── RECORDS TO USE
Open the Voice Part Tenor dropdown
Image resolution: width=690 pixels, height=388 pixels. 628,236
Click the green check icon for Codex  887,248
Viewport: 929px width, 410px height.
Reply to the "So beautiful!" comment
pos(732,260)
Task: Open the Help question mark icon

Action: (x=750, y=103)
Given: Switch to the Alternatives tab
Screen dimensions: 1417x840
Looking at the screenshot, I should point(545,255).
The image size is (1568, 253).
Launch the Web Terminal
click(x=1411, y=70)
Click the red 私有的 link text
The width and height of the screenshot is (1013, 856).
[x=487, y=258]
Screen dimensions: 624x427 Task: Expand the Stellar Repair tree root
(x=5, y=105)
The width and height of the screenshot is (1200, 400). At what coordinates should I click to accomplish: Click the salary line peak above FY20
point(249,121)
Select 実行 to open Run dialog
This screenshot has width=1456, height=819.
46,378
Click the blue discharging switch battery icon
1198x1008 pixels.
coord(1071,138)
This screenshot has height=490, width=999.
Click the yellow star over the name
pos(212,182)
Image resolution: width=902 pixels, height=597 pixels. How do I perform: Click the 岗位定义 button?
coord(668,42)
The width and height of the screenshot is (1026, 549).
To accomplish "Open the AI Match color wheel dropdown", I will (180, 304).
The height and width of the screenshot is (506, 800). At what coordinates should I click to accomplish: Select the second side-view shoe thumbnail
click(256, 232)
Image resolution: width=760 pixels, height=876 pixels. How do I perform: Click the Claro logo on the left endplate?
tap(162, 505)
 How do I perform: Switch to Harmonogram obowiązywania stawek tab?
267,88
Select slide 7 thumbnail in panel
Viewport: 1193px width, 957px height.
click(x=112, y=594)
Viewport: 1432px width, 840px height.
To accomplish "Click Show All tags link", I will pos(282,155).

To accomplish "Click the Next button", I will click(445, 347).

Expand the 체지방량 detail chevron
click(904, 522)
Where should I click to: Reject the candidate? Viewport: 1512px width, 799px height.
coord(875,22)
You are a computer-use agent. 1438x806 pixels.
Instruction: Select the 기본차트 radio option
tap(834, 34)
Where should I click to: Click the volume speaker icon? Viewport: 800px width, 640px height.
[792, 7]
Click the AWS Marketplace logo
────
## WHAT YOU ARE ASKED TO DO
Copy out the lines from the first line through the line containing "coord(668,42)", inclusive, reproducing each one exactly as it appears.

## EXERCISE SOLUTION
Open the Voice Part Tenor dropdown
Image resolution: width=690 pixels, height=388 pixels. 628,236
Click the green check icon for Codex  887,248
Viewport: 929px width, 410px height.
Reply to the "So beautiful!" comment
pos(732,260)
Task: Open the Help question mark icon

Action: (x=750, y=103)
Given: Switch to the Alternatives tab
Screen dimensions: 1417x840
Looking at the screenshot, I should point(545,255).
The image size is (1568, 253).
Launch the Web Terminal
click(x=1411, y=70)
Click the red 私有的 link text
The width and height of the screenshot is (1013, 856).
[x=487, y=258]
Screen dimensions: 624x427 Task: Expand the Stellar Repair tree root
(x=5, y=105)
The width and height of the screenshot is (1200, 400). At what coordinates should I click to accomplish: Click the salary line peak above FY20
point(249,121)
Select 実行 to open Run dialog
This screenshot has width=1456, height=819.
46,378
Click the blue discharging switch battery icon
1198x1008 pixels.
coord(1071,138)
This screenshot has height=490, width=999.
Click the yellow star over the name
pos(212,182)
Image resolution: width=902 pixels, height=597 pixels. How do I perform: Click the 岗位定义 button?
coord(668,42)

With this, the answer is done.